La langue de la logique
D’autant plus que comme on l’a évoqué, rien, mais alors vraiment rien n’est indiqué dans un premier temps. Le jeu ne nous prend jamais par la main, quitte à engranger de la frustration chez les moins patients. Tout ce qui peut vous aider, ce sont des bouts de manuel que vous allez récupérer un peu partout sur la carte.
Mais n’allez pas croire que même avec ces pages en poche, le jeu vous laissera lire à travers lui comme un livre ouvert, puisque tout le langage de Tunic est crypté. Les dessins seront bien là pour vous aiguiller, avec parfois quelques mots notés en français pour vous donner des indices – il faudra par exemple parfois utiliser des objets pour ensuite comprendre à quoi ils servent en retournant sur le manuel – mais tout restera sous la forme d’une énigme.
Au fur et à mesure que l’on récupère ces pages, c’est comme différents morceaux d’un puzzle qui s’assemblent, avec des indications qui donnent parfois à sourire tant la réponse que l’on cherchait depuis des heures était soit évidente, soit réalisable dès le début, sans que l’on ne le sache. De quoi nous ôter un petit « Bordel, mais c’est génial » de la bouche devant l’inventivité et les clins d’oeils auxquels on fait face.
Un ventre mou pour un endgame riche
On reste cependant sur notre faim concernant le troisième tiers de l’aventure, qui fait dans le recyclage, et qui de facto, nous passionne un peu moins à cause du manque de découverte.
Cela est rattrapé par la quête de la fin secrète, qui demande de réellement se creuser les méninges et qui offre des heures de jeu en plus pour l’accomplir, même si là encore, on est invité à parcourir les mêmes environnements.

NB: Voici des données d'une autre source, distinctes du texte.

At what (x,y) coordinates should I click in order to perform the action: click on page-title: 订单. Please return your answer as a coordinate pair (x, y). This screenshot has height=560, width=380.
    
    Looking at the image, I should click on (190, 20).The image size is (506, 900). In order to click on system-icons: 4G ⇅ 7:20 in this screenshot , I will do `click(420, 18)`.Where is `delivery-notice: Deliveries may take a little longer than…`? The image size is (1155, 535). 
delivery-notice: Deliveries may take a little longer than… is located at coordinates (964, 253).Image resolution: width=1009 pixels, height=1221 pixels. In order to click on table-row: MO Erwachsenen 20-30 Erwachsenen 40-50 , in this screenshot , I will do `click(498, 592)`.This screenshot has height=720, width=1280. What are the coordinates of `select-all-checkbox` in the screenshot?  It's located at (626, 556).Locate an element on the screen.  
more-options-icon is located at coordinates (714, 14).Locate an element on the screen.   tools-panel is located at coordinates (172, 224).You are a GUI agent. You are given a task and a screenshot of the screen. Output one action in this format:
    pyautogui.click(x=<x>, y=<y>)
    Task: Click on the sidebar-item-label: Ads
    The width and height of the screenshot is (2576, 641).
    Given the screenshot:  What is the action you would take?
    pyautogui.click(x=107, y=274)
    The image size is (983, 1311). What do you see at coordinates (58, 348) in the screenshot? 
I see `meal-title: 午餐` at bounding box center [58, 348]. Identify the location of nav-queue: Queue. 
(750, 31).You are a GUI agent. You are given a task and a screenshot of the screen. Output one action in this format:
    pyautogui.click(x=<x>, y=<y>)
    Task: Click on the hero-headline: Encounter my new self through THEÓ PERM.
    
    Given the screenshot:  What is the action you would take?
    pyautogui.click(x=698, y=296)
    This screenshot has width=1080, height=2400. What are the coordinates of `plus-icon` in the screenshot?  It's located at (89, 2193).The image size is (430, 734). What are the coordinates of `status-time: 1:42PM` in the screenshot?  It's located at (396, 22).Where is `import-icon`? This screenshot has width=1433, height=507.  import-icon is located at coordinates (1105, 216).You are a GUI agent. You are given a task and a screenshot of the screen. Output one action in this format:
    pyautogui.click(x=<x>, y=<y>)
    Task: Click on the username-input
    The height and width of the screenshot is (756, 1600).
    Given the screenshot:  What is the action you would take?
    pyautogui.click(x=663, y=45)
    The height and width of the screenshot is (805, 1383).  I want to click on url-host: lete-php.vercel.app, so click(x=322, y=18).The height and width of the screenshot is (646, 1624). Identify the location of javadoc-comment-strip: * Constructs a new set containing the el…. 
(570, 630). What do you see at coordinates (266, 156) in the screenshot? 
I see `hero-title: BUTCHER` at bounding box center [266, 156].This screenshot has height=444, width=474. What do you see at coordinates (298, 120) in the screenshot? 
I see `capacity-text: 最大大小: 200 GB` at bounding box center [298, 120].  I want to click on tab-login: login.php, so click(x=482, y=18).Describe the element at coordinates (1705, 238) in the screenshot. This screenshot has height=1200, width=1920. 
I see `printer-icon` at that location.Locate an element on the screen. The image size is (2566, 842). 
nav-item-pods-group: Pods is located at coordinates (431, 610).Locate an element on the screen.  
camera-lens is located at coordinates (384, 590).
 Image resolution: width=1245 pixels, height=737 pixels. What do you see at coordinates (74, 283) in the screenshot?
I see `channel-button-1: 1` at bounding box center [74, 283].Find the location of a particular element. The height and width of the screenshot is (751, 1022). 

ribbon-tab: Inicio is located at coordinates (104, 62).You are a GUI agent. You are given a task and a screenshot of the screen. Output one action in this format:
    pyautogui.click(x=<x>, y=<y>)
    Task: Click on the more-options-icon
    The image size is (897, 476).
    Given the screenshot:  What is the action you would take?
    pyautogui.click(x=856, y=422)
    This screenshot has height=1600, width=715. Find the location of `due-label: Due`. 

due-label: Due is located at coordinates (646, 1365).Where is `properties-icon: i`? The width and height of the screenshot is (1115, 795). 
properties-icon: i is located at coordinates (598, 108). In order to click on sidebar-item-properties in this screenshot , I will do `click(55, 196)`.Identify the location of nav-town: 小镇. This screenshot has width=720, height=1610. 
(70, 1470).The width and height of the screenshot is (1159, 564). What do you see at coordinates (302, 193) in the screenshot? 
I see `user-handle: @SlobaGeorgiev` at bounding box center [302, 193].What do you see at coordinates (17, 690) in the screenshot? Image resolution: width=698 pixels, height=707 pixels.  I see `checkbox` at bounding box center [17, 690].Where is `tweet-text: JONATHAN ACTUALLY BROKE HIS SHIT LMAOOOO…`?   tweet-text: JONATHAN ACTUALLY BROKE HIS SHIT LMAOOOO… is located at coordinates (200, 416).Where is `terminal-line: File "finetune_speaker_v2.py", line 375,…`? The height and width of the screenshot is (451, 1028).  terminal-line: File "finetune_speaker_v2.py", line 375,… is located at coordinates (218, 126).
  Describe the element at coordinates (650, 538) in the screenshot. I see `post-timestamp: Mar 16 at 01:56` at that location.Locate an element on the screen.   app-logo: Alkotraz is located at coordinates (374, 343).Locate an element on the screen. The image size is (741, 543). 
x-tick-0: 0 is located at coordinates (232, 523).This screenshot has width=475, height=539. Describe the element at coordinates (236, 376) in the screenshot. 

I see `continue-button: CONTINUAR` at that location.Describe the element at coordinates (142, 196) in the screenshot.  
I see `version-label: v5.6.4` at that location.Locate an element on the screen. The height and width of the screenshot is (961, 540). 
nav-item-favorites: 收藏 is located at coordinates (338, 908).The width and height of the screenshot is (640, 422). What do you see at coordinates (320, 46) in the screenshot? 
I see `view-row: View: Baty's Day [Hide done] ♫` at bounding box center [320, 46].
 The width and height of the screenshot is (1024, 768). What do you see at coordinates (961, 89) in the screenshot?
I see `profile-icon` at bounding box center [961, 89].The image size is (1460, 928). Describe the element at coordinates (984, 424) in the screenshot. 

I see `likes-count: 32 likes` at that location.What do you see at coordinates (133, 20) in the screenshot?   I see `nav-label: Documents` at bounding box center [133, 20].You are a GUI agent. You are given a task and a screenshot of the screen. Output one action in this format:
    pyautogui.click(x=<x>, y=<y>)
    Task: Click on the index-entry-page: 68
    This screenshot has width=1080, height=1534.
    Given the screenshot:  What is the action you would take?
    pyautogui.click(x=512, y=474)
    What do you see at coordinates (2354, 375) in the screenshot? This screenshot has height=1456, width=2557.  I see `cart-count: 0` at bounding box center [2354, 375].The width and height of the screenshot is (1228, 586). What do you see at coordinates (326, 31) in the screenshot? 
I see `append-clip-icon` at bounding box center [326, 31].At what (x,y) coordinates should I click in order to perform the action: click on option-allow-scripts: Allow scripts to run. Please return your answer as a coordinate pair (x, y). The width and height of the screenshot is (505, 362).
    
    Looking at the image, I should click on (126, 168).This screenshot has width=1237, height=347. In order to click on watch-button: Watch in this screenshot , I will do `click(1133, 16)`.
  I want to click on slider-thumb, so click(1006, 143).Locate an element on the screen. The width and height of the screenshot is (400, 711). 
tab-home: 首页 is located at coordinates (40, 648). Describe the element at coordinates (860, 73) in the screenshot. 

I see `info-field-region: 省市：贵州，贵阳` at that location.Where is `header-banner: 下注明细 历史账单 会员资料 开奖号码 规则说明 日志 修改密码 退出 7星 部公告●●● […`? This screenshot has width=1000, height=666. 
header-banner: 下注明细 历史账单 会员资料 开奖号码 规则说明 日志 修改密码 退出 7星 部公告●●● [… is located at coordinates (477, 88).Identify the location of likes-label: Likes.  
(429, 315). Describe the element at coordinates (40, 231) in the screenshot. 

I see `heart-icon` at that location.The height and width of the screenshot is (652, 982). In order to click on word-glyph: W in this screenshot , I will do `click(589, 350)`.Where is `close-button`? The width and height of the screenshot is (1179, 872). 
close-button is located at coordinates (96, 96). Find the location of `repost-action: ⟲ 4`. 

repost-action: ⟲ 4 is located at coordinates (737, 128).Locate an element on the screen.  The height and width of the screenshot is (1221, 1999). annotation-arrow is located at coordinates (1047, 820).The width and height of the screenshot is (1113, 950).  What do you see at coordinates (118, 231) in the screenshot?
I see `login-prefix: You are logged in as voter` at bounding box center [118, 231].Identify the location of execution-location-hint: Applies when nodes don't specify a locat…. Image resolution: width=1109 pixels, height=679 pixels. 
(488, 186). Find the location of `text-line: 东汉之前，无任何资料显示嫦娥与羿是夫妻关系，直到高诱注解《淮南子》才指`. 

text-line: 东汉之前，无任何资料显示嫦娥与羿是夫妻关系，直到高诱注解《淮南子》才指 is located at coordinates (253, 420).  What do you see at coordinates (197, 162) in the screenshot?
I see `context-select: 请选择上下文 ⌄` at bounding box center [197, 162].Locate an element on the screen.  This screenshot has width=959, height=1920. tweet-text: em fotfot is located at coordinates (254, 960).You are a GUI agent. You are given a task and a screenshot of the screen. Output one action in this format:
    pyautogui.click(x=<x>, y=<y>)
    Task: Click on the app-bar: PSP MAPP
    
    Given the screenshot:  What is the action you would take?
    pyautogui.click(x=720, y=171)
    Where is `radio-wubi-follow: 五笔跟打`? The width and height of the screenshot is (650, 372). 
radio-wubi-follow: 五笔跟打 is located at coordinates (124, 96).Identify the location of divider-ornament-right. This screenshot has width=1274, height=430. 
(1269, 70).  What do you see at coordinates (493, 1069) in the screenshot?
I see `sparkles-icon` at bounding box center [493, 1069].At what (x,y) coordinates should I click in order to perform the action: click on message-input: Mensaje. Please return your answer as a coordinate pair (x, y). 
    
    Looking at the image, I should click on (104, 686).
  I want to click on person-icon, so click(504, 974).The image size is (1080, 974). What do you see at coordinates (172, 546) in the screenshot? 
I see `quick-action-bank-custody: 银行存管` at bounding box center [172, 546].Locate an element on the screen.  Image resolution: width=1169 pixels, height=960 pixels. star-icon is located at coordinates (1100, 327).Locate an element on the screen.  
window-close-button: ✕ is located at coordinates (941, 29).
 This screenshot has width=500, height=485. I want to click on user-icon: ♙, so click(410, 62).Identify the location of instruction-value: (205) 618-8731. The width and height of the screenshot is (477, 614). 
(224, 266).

Lors de la sortie d’Elden Ring, certaines personnes invitaient à jouer avec un carnet à la main pour noter tout ce qui pourrait nous être utile dans l’aventure, mais c’est bien sur Tunic que vous aurez le plus besoin de recourir à cette pratique, comme si vous viviez une vraie aventure aux côtés du renard.
Si l’on a accroché jusqu’ici, cela se fera sans mal, et ça nous donnera une excuse pour se balader plus longuement dans ces jolis décors et pour écouter la bande-son encore un peu plus longtemps, qui offre de belles mélodies relaxantes qui contrastent parfois avec des thèmes plus sombres, plus synthétiques, qui installent une ambiance aussi inquiétante que mémorable.